“Ovunque guardi, vedo segni di lotta. La posta è sparsa dappertutto sul pavimento della cucina; gli sgabelli sono ribaltati. Il telefono è stato sbalzato dalla base, la scatola delle pile penzola da un ombelico di fili metallici”.
Avete presente uno dei mantra evolutivi che pervadono le nostri basi accademiche di essere umano che risuona tipo “l’erba del vicino è sempre più verde?” e sta ad indicare che disprezziamo ciò che abbiamo molto di frequente perché consideriamo la fortuna di chi ci sta intorno superiore rispetto alla sorte toccata a noi? Ecco, se questo libro fosse una torta, avrebbe questo come primo ingrediente q.b., da versare in una ciotola insieme al macrotema della diversità, della diffidenza verso ciò che comprendiamo poco, verso l’autismo del protagonista, da spennellare con un po’ di crime e noir dall’epilogo sorprendente ma grazie al quale emergono profonde criticità e crolli di porti sicuri.
In tutto in un bel forno di scrittura precisa, da cuocere finché la voglia persiste.
“A volte penso che il cuore umano non sia altro che uno scaffale. Vi si può accumulare sopra un sacco di roba, prima che qualcosa cada dal bordo e non rimanga altro da fare che raccogliere i pezzi.”
Emma Hunt: poco più di quarant’anni, due figli, Jacob e Theo, tiene una rubrica su un giornale firmandosi ‘zia Em’- a lei si può scrivere confidandole qualunque problema.
Jacob Hunt: 18 anni, genio in matematica. Ha la sindrome di Asperger.
Theo Hunt: 15 anni e una vita da sempre condizionata dall’autismo del fratello.
Emma deve cavarsela da sola, perché il marito se n’è andato di casa poco dopo la diagnosi fatta a Jacob, quando Theo aveva pochi mesi. Il nodo centrale della trama è quello che porta la situazione ad un livello di difficoltà estrema. La giovane insegnante privata di Jacob scompare.

▶ **DATI**
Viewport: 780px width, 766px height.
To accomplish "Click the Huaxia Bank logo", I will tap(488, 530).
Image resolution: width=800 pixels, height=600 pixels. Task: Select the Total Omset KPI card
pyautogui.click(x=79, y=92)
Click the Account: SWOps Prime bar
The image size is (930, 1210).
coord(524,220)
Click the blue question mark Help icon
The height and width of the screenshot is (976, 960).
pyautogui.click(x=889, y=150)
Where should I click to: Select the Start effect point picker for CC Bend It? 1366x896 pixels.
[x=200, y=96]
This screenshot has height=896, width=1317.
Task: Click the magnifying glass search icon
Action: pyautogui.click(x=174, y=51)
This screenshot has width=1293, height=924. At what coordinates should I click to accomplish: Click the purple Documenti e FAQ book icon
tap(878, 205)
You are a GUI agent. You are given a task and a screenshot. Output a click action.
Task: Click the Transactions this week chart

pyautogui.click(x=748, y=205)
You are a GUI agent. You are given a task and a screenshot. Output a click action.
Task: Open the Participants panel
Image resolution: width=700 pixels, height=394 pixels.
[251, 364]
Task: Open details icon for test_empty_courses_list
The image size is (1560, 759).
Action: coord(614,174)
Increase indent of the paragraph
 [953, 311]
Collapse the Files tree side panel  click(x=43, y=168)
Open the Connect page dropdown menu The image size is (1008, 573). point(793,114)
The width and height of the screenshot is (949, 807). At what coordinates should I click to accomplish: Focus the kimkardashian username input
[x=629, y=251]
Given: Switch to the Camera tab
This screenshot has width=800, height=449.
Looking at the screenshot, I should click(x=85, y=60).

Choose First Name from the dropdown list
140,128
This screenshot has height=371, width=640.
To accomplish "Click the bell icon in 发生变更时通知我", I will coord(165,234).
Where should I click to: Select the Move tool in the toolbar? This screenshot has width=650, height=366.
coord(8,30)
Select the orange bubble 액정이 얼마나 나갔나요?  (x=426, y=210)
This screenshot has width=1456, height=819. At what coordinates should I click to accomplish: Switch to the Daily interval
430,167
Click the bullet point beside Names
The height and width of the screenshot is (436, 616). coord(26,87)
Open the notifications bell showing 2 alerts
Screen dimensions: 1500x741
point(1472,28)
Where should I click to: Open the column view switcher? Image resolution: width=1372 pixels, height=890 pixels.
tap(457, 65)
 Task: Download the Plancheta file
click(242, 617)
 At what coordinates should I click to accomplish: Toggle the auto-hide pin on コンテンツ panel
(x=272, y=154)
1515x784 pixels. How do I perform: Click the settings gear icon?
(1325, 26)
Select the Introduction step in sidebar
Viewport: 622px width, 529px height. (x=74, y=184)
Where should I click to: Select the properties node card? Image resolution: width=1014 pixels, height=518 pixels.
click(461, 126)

▶ **IL TUO OBIETTIVO**
Secondo il brano fornito, quanti anni ha Jacob Hunt e quale sindrome ha?

▶ **RISULTATO DELL'ESERCIZIO**
Jacob Hunt ha 18 anni e ha la sindrome di Asperger.